▶ _Try it_: Copy out, word for word, the lines of the listing from the line with "Find the location of a particular element. The" to the line with "sequence-icon is located", including both of those lines.

(Collected data)
BEGIN

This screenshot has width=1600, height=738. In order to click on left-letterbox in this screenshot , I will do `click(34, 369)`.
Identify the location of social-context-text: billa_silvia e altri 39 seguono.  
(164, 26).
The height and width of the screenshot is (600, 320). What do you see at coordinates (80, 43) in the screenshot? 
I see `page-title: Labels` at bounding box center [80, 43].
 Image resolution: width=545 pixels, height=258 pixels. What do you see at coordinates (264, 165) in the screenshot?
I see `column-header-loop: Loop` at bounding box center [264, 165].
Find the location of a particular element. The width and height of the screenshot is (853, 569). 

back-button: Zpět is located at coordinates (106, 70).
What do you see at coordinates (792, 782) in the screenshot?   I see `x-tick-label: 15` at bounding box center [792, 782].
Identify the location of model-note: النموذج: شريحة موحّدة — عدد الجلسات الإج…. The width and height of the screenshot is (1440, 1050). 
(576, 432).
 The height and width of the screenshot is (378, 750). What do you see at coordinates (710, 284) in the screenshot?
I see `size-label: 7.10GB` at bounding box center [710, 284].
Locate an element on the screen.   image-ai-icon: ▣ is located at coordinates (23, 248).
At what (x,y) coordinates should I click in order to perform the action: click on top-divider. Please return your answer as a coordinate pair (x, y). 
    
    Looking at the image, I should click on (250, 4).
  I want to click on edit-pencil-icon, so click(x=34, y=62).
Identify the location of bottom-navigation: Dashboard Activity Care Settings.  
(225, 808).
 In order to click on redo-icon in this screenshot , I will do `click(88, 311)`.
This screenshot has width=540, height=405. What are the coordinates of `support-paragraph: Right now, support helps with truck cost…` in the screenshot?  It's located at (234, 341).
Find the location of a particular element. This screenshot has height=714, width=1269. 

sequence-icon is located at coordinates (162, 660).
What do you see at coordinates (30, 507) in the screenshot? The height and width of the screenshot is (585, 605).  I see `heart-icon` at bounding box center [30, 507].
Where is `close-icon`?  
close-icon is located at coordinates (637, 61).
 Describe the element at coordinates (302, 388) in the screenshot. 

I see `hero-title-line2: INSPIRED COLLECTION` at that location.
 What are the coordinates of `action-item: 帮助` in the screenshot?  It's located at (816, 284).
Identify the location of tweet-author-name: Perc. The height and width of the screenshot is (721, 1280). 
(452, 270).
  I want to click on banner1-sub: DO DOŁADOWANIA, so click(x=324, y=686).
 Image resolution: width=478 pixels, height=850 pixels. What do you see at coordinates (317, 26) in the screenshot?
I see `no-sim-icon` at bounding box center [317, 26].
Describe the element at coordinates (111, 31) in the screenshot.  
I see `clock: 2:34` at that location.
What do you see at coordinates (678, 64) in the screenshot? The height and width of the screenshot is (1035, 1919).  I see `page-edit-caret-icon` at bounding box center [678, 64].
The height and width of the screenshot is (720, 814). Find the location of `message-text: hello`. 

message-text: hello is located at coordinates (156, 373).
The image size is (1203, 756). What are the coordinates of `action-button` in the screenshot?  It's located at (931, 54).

END

▶ _Exercise response_:
Find the location of a particular element. The width and height of the screenshot is (853, 569). 

back-button: Zpět is located at coordinates (106, 70).
What do you see at coordinates (792, 782) in the screenshot?   I see `x-tick-label: 15` at bounding box center [792, 782].
Identify the location of model-note: النموذج: شريحة موحّدة — عدد الجلسات الإج…. The width and height of the screenshot is (1440, 1050). 
(576, 432).
 The height and width of the screenshot is (378, 750). What do you see at coordinates (710, 284) in the screenshot?
I see `size-label: 7.10GB` at bounding box center [710, 284].
Locate an element on the screen.   image-ai-icon: ▣ is located at coordinates (23, 248).
At what (x,y) coordinates should I click in order to perform the action: click on top-divider. Please return your answer as a coordinate pair (x, y). 
    
    Looking at the image, I should click on (250, 4).
  I want to click on edit-pencil-icon, so click(x=34, y=62).
Identify the location of bottom-navigation: Dashboard Activity Care Settings.  
(225, 808).
 In order to click on redo-icon in this screenshot , I will do `click(88, 311)`.
This screenshot has width=540, height=405. What are the coordinates of `support-paragraph: Right now, support helps with truck cost…` in the screenshot?  It's located at (234, 341).
Find the location of a particular element. This screenshot has height=714, width=1269. 

sequence-icon is located at coordinates (162, 660).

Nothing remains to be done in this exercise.